SunDrive achieves high efficiency with copper-based solar cell technology – pv magazine Australia

Australian solar technology company SunDrive continues to impress with its copper-based solar cell technology, achieving 26.41% efficiency for a full-size silicon cell using mass-production compatible heterojunction technology.

SunDrive achieved an efficiency score of 26.41% on a full-size silicon heterojunction (HJT) solar cell incorporating the company’s copper-based technology using large-scale manufacturing processes provided by China-based equipment manufacturer Maxwell Technologies.

Sydney-based SunDrive said the result, which betters the 26.07% efficiency mark announced by the company earlier this year, has been officially confirmed by the Institute for Solar Energy Research Hamelin (ISFH) in Germany.

The company said that the 274.3 cm2 total area HJT cell (M6 size) improved in all three key performance parameters, including open-circuit voltage (Voc), short-circuit current (Isc) and fill factor (FF ), attributing the improvements to “several equipment and processing upgrades.”

SunDrive said Maxwell’s latest generation chemical vapor deposition (CVD) equipment includes double-sided deposition of a microcrystalline silicon layer, which further improves backside passivation and contact resistance. In addition, more transparent conductive oxide (TCO) layers were deposited using Maxwell’s latest physical vapor deposition (PVD) equipment.

SunDrive said manufacturing the solar cell electrodes using the company’s copper plating technology, rather than traditional silver screen printing, also played a key role in the efficiency improvements. SunDrive, which replaces the silver used in conventional solar cells with the cheaper and more common copper, said it has perfected its copper coating chemistry and processing sequence, achieving feature sizes below 10 µm with an aspect ratio close to one .

The result was confirmed by the Solar Energy Research Institute.

Image: SunDrive

“What we have shown is that copper can effectively take the place of silver in these next-generation solar cell structures, but more importantly, the efficiency can be further increased beyond the levels achievable with silver,” the company said .

As solar PV will play an important role in the world’s transition to a clean energy future, SunDrive co-founder Vince Allen said copper is the key to unlocking the floodgates of more efficient solar cell structures, and using it instead of silver could enable solar technology to reach its full potential.

“The solar cells that will provide the majority of the world’s future energy needs will be vastly different from the solar cells we have today,” he said. “Efficiency, cost and scalability of materials are fundamental to the continued growth of solar energy.

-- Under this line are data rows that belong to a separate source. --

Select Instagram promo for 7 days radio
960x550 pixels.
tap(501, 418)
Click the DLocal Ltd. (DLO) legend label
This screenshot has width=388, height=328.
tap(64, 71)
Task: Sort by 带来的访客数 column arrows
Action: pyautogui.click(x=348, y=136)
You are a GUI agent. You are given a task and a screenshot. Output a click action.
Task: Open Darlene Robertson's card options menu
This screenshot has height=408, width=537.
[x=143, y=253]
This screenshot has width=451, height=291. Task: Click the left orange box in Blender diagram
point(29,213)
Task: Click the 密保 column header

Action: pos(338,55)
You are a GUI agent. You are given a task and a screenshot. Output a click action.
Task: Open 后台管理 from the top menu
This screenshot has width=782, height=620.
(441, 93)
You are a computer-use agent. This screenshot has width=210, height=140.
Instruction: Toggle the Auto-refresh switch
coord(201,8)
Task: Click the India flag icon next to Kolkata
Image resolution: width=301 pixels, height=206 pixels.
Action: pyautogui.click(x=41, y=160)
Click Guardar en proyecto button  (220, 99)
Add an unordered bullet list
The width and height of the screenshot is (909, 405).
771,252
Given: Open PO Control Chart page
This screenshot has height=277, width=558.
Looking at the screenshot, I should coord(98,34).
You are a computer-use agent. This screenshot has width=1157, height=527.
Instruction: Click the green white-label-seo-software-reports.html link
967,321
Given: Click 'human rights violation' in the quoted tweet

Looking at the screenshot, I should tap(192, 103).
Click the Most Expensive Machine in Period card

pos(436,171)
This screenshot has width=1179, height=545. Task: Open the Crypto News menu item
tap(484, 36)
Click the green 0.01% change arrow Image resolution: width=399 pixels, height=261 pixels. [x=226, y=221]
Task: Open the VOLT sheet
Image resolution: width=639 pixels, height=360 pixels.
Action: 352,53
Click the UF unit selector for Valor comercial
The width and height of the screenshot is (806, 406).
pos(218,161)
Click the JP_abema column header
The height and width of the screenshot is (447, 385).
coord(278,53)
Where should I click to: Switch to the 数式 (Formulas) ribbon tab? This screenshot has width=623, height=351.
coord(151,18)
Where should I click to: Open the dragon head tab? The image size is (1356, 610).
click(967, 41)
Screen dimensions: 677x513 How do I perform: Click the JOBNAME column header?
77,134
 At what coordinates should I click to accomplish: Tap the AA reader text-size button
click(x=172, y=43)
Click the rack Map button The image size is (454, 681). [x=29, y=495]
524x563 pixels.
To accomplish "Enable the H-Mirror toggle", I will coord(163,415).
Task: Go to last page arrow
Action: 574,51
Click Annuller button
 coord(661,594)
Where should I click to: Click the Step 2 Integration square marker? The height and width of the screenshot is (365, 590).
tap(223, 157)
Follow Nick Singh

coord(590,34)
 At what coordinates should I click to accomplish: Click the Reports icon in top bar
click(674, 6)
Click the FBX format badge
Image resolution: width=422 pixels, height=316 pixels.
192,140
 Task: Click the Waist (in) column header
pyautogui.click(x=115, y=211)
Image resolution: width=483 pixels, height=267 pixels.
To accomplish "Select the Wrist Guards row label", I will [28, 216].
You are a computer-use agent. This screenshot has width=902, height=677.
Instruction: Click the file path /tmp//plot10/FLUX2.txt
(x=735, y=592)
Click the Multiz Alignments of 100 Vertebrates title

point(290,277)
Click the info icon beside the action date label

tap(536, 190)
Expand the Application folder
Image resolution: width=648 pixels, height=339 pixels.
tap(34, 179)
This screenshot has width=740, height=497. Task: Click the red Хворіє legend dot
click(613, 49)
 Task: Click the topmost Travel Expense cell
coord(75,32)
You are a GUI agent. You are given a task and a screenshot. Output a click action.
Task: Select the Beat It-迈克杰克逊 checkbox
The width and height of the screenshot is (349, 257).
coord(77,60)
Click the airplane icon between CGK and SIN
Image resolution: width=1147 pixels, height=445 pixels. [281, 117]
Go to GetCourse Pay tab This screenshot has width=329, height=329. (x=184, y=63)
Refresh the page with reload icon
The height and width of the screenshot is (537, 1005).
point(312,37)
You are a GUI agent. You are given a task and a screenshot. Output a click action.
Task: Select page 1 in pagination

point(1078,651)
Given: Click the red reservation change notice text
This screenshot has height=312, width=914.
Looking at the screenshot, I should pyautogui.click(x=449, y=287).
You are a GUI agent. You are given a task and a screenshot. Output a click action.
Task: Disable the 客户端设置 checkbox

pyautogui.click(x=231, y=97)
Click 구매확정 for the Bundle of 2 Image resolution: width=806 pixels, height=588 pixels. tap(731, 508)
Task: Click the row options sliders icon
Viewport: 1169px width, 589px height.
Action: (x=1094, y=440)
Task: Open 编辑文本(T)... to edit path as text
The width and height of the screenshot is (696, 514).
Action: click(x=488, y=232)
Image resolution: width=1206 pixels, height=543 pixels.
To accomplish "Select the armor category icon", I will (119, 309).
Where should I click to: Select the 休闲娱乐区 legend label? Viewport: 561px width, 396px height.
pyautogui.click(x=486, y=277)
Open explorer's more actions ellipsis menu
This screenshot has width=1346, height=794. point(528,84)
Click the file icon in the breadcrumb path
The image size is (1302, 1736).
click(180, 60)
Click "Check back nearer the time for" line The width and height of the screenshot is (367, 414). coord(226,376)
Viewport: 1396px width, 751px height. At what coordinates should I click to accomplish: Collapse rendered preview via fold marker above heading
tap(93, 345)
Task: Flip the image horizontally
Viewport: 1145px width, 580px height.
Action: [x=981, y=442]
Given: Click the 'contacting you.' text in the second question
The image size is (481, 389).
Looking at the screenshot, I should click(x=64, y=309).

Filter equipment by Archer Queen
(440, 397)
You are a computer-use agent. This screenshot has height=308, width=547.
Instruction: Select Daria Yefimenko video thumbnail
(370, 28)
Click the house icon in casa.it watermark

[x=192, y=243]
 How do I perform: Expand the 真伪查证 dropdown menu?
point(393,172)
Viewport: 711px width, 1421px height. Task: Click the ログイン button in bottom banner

“Copper is about 100 times cheaper per kilogram and about 1,000 times more common than silver. And in addition to the abundance and benefits of copper, we found that we could improve the efficiency above and beyond what was achieved with silver.”

SunDrive replaces the silver used in conventional solar cells with copper.

Image: SunDrive

SunDrive will now proceed with plans to establish a pilot production line by mid-2023, scaling up to market entry later in the year.

Although no location has been identified for the planned manufacturing facility, Allen said Australia has many of the ingredients needed to host a solar manufacturing industry.

“We recognize that countries are increasingly competing in this space, but with the right policy setup, Australia has the potential to be a global solar powerhouse,” he said.

“We have the need – we have the fastest growing rooftop solar market in the world and Australia is also likely to be home to the top five solar farms in the next decade. We have the people – many of the world’s top solar executives, scientists and engineers have been trained at Australian universities and we have the ability, today’s commercial solar cells were invented here in Australia and Australia has held the world record for efficiency for 30 of the last 40 years.”

Allen said the nation is also blessed with resources considered critical to the clean energy transition.

“Australia has the top three global reserves of every major mineral needed to make solar panels, which no other country can claim,” he said. “Australia probably has the greatest opportunity of any country to not only reach net zero, but to help other countries reach net zero – it’s the sunniest and windiest continent in the world with an extremely large land mass and a lot low population density.’